When I first entered the hallowed halls of public school, I had a sense of what was in store. In the 50s my mother had been a teacher at a pretty rough New York high school for about six months until she married and was rescued, but that has never prevented her from telling me about the rigidly inadequate system, the indolent teachers, and the angry students that she was so happy to leave behind. Being the detritus of the feminist generation, I knew I would not be twirling in my apron while making roast beef and apple pie for a husband anytime soon, so I took the first steady job offered to me, heeded my mother’s warnings, but hoped that things would be at least a little different so many years later.
I started mid-year but had spent the first two weeks of the semester at the district offices getting the paperwork and the signatures straight. This meant I got to hear the substitute who covered for me say, “I know you are going to miss me, kids, but I am hoping that Ms. __, will do as good a job as me.” Of course, the kids immediately booed me, and, of course, I noticed her grammar.
The first year is always legendary for leaving the new teacher shell-shocked and mine was no different. I was asked to teach all my classes in different rooms, several of them at the adjacent community college because our school was too packed. Now this would have been okay had there been an office with a desk and a little storage, but the college model does not play in public school, so schlepp I did.
As a first-year teacher, I had to attend meetings with the “mentor” I had been assigned, where we would role play parent phone calls and clichéd teaching situations. She was an English teacher with a high-pitched voice that bordered on whiny, and she punctuated most of what she said with a laugh that sounded more as if she were gasping for air, as if she were emphasizing the irony of what she had just said for an audience larger than just me. The fact is she was always earnest, never ironic, the laugh, irritatingly confusing. “You got the new text book from the book room? (laugh)” or “ You teach in five different classrooms, several of them at the college? (laugh).” When she came in to observe my class, she documented every minute I spent.
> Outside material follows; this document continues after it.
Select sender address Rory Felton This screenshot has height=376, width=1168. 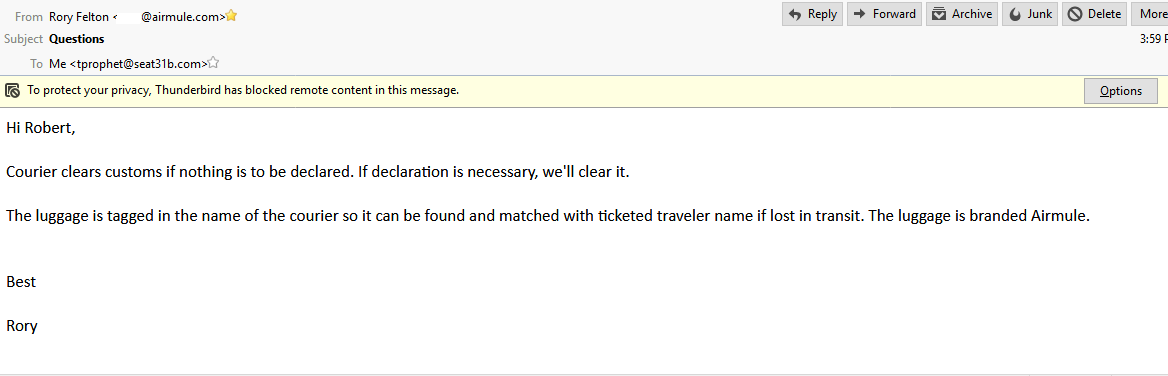[x=137, y=16]

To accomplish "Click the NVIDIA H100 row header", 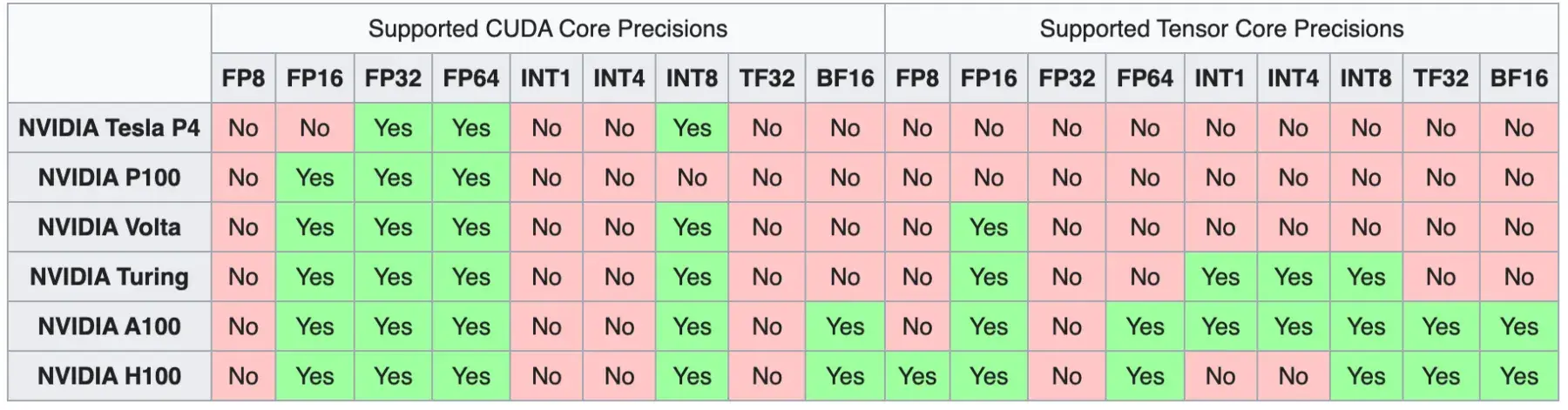I will (x=109, y=376).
Her biggest warning? That I not use my sense of humor. No laugh that time. In fairness, she did advocate that I teach in only one room the next term.
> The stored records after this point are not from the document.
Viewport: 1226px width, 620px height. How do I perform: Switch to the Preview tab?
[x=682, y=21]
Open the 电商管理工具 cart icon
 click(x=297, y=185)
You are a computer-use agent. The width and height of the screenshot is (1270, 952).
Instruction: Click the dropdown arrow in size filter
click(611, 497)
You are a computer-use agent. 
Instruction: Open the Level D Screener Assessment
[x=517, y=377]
Clearly she and I were not a match, but fortunately, as a new teacher I made the time to observe other teachers that year and was able to fine-tune my thoughts on what worked in the classroom. I saw teachers whose classes were regimented to the last second and teachers who allowed a free-for-all in their classrooms while claiming they liked the noise. I saw teachers who lectured without room for discussion or who allowed endless and unfocused discussion. I saw teachers who would shrug and roll their eyes at their students after they ran out of things to say, and I saw teachers who always had clever questions in mind to keep the conversation growing. I saw teachers whose rooms were covered in entertaining and instructive images, but whose classroom was tortuously tedious, and I saw teachers whose rooms were a mess, but the kids were in line and on point.
It wasn’t until I walked into a classroom filled with kids, many with shaved heads and oversized white t-shirts, who were listening so intently to their teacher, that I realized I might have actually found a mentor. The teacher repeated the question, “Synecdoche?” One of the t-shirted fellows nearly jumped out of his seat to raise his hand and the teacher responded, “Ok, Mr. ______, you think you have the answer now?”
“Yes, Mr. __!”
“Okay, then. . .”
“When you use the part as a metaphor for the whole; you know, like get your butt over here or what you said, ‘All hands on deck.’ Right?” It was hard not to smile at the neighborhood-specific singsong in the kid’s voice.
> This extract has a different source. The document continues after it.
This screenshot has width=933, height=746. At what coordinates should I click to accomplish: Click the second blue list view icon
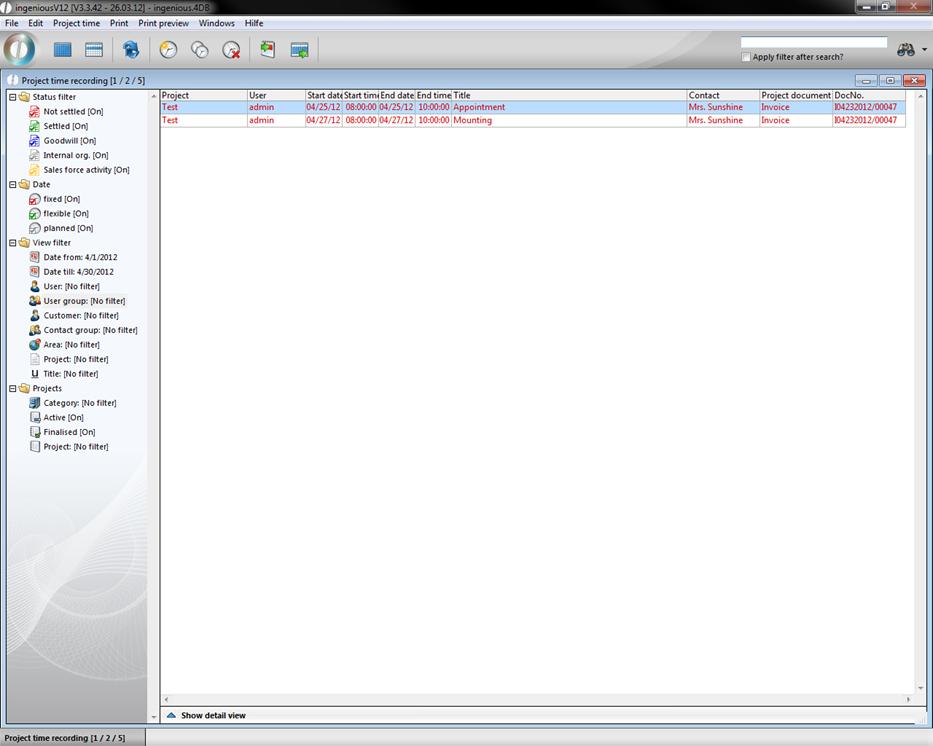[x=94, y=50]
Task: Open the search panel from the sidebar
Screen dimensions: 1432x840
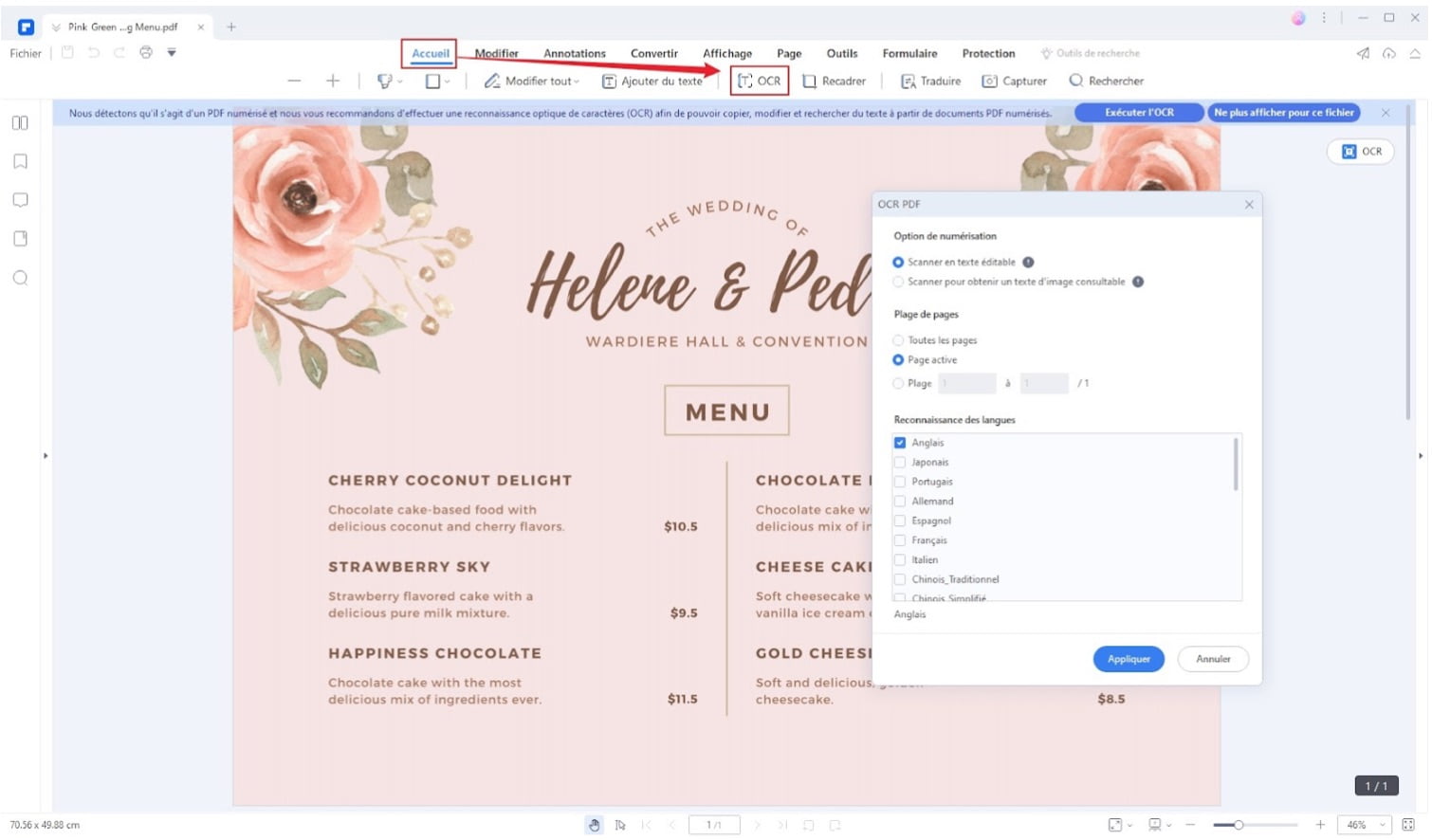Action: point(19,277)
“Very good, Mr. ________,” said his teacher. With that, the teacher and the class cracked up at his examples, and the student, Mr. ________, reveled in being right and in amusing his teacher. The teacher continued with other literary terms and the examples that made the terms understandable and useful. They all wanted to get the right answer and to think of examples on their own. This was my mentor, that was how I was going to teach.
I learned most of what I know from Mr. ___, and if it weren’t for him, I might not have gone back for my MA in English. He reinforced my instincts about the idiocy of education classes and relying on the ever inadequate “Teacher Editions” of text books. After all, doctors don’t take doctor classes; they study medicine; lawyers, the law. Following that rule, English teachers, should study--ENGLISH! So I did, and it wasn’t long before I found ways to dash entirely the increasingly pictorial text books from my curriculum, except for grammar and other mechanics exercises, naturally. Instead, I just went for actual texts or anthologies of texts in order to get the kids to read and write smartly, rather than look at pictures and answer questions correctly. Not that all these endeavors are diametrically opposed, but the latter does not always lead to the former, that is for sure.
That first year was the first of several first years, all equivalently challenging despite my growing experience, but I took from them the lessons that have made me the teacher I am today, and I hope to share them with you here.